NASA sees major Hurricane Hector moving south of Hawaii
Hurricane Hector maintained its major hurricane status on Aug. 8 as NASA's Aqua satellite passed overhead. Infrared data from NASA's Aqua satellite provided forecasters with cloud top temperatures in Hector so they could pinpoint the strongest part of the storm.
NOAA's Central Pacific Hurricane Center (CPHC) noted today, Aug. 8 that a Tropical Storm Warning is in effect for Hawaii County. A Tropical Storm Warning means that tropical storm conditions are expected somewhere within the warning area later today.
On Aug. 8 at 7:45 a.m. EDT (1145 UTC) the Moderate Resolution Imaging Spectroradiometer or MODIS instrument aboard NASA's Aqua satellite analyzed Hurricane Hector's cloud top temperatures in infrared light. MODIS found cloud top temperatures of the strongest thunderstorms were as cold as or colder than minus 80 degrees Fahrenheit (minus 62.2 Celsius) around the center. Cloud top temperatures that cold indicate strong storms that have the capability to create heavy rain.
At 11 a.m. EDT (5 a.m. HST/1500 UTC), the center of Hurricane Hector was located near latitude 16.4 degrees north and longitude 153.9 degrees west. That's about 240 miles (390 km) south-southeast of Hilo, Hawaii. Hector is moving toward the west near 16 mph (26 kph), and this motion is expected to continue through Thursday night, Aug. 9.
Maximum sustained winds are near 125 mph (205 kph) with higher gusts. Hector is a category 3 hurricane on the Saffir-Simpson Hurricane Wind Scale. Some slight weakening is forecast during the next couple of days. However, Hector will likely remain a powerful hurricane through Thursday night. The estimated minimum central pressure is 956 millibars.
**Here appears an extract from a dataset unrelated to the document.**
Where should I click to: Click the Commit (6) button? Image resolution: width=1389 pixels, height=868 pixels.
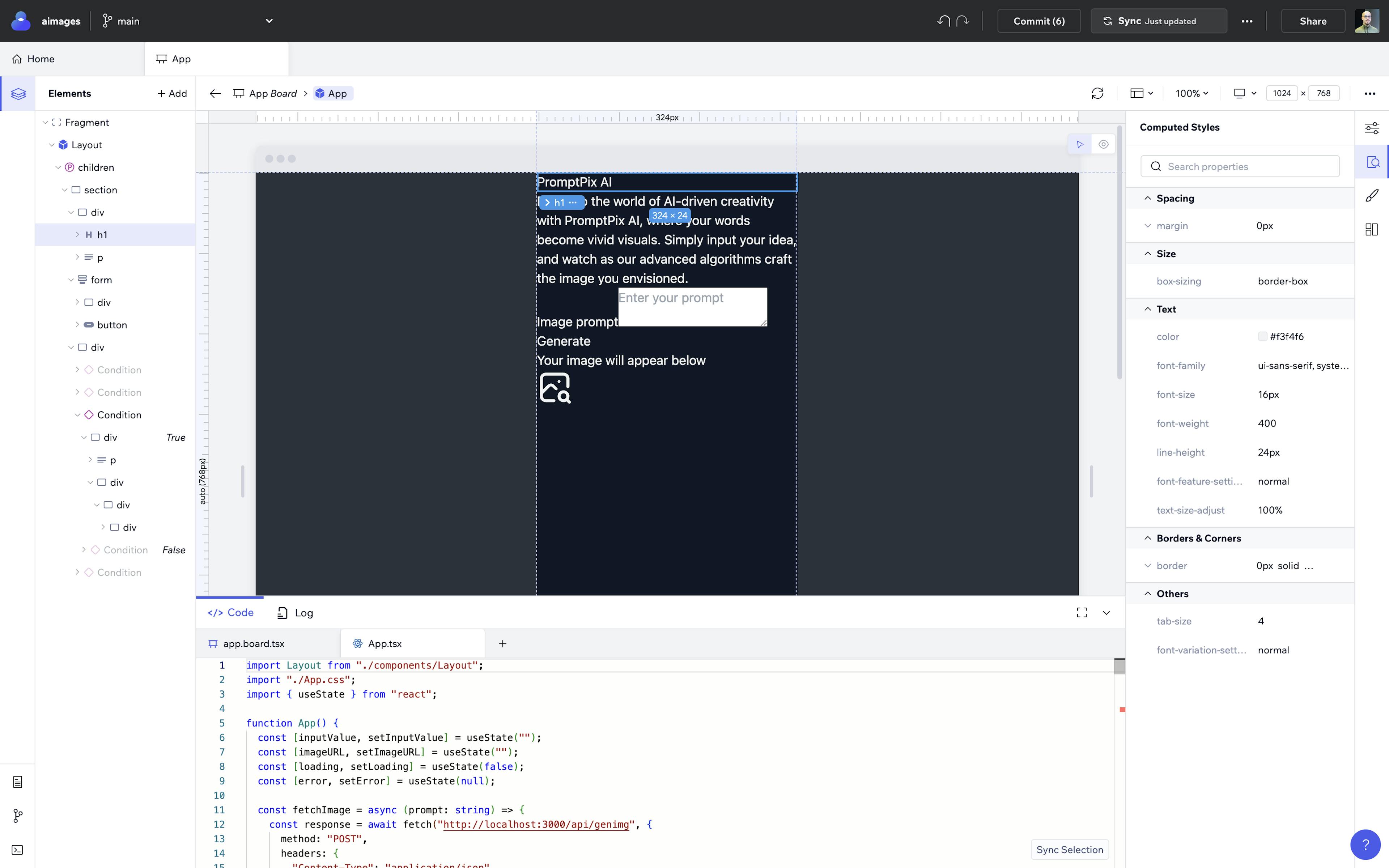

The CPHC noted swells and tropical storm conditions would affect the Big Island today, Aug. 8. CPHC said "Swells generated by Hector will likely produce large and dangerous surf along southeast and east facing shores of the Big Island today. Large surf is also expected along east facing shores of Maui. Tropical storm conditions are expected across portions of the Big Island later today as the core of Hector passes to the south. The strongest winds are expected down the slope of the mountains, across elevated terrain, over headlands, and through gaps."
Interests on Johnston Island should monitor the progress of Hector.